Il rettore dell’Università, Francesco Ubertini, e Rita Ghedini, presidente di Legacoop, hanno infatti firmato il rinnovo del loro accordo all’interno della sala dell’VIII centenario di via Zamboni 33.

La collaborazione continuerà a essere portata avanti sugli assi tradizionali, ma con una prospettiva di ulteriore ampliamento. Si partirà con le iniziative di orientamento dedicate agli studenti delle scuole superiori, nell’ottica di fornire loro migliori conoscenze del mercato del lavoro e accompagnarli in scelte universitarie e professionali più consapevoli. L’offerta didattica congiunta, poi, spazierà da corsi di formazione universitaria a corsi post laurea e professionali, da tirocini curricolari a dottorati di ricerca.

Largo spazio verrà poi dedicato all’attività di ricerca universitaria e alla sua intersezione con la professionalità imprenditoriale delle aziende cooperative membri nel progetto. L’obiettivo principale, grazie al coinvolgimento di menti giovani e competenti, sarà quello di dare una nuova vitalità alle imprese stesse, una «fertilità capace di far penetrare nuove idee, nuovi stimoli e innovazione». Sono queste le parole di Rita Ghedini che ha sottolineato però anche il desiderio di strutturare «percorsi più mirati per ciascuna azienda, in sintonia con le sue caratteristiche e le sue peculiarità».

Tuttavia la cooperazione non dovrà fermarsi all’ambito prettamente imprenditoriale, ma dovrà essere il cuore di un lavoro responsabile e di una capacità di investimento sia personale che collettivo.

Uno sguardo privilegiato verrà riservato, come ha sottolineato Ubertini, alle startup operative, ovvero quelle iniziative imprenditoriali nate direttamente dagli studenti. In questo contesto l’accordo con Legacoop sarà un tassello fondamentale, come del resto lo è stato durante tutto il percorso avviato tre anni e mezzo fa. «Sarà il valore aggiunto - ha proseguito Ubertini - per Bologna, che merita di diventare un punto di riferimento nazionale. La nostra città è davvero un luogo di incubazione di ottime professionalità».

Lo confermano gli stessi risultati conseguiti dal precedente mandato, che ha coinvolto più di 5.000 giovani. È Rita Ghedini che, ancora una volta, ha posto l’accento sull’aspetto sociale del suo impegno con l’Alma Mater: «Per tutti questi ragazzi è stata l’occasione per entrare in contatto con la parola e il sentimento di cooperazione in un contesto di valore, che coniuga percorsi di formazione universitari e scelte di vita. E anche per questo, a partire da alcuni progetti e alcune ipotesi di ricerca, si è talvolta approdati a percorsi collaterali o addirittura modelli di business divergenti».
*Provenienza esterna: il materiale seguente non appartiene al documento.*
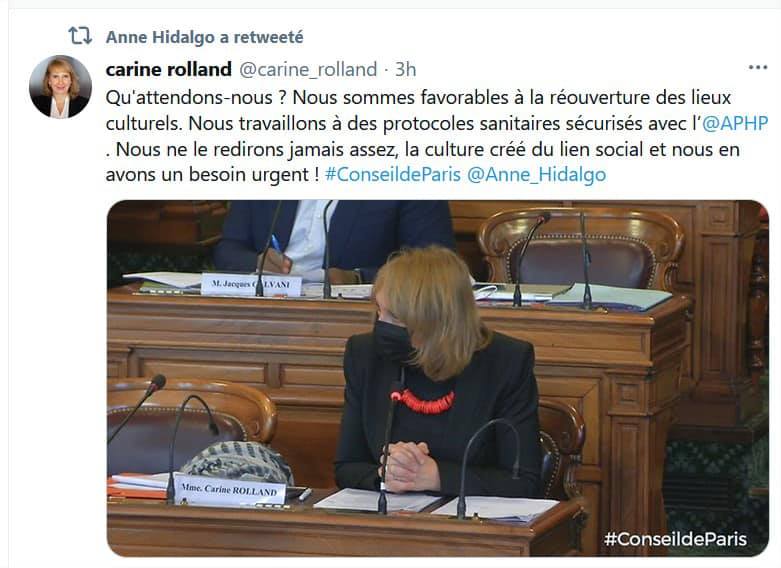Screen dimensions: 781x568
Task: Click the '3h' tweet timestamp
Action: coord(405,70)
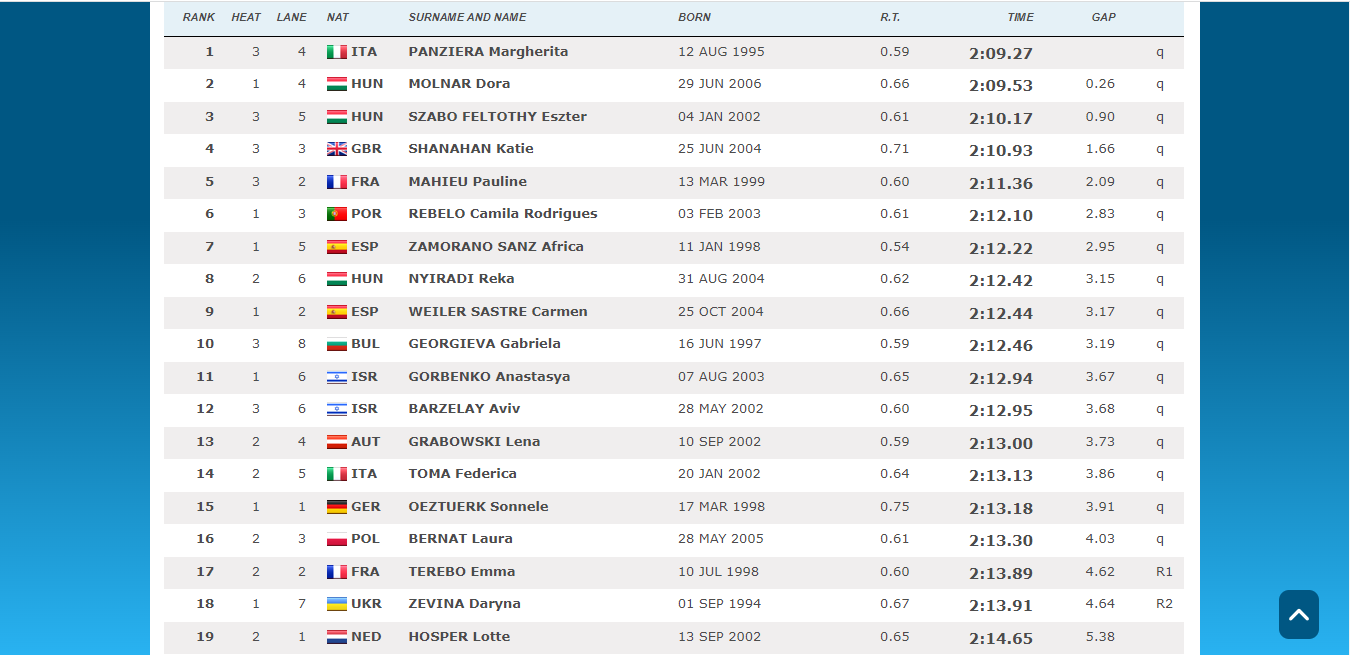Click Italy flag next to PANZIERA Margherita
Image resolution: width=1350 pixels, height=655 pixels.
pos(337,52)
Di successo è stata anche l’edizione “Think4food 2019”, che ha premiato due progetti di impresa nati dalle esperienze di studenti e ricercatori bolognesi, “Squiseat” e “LacToLab”; come pure i programmi di “Open Innovation” insieme a “Ideasquare” del Cern di Ginevra. Lo stesso presidente di Alma Cube, Alessandro Grandi, ha sintetizzato la visione del gruppo di raccogliere i migliori talenti fra studenti, docenti e ricercatori in ogni ambito del sapere, proiettandoli poi nel mondo dell’innovazione e dell’impresa. Il tutto in ottica sia nazionale che internazionale.

«Il bello del patto è proprio questo - ha concluso Rita Ghedini - Avere a che fare con innovazione e ricerca significa non conoscere la propria destinazione».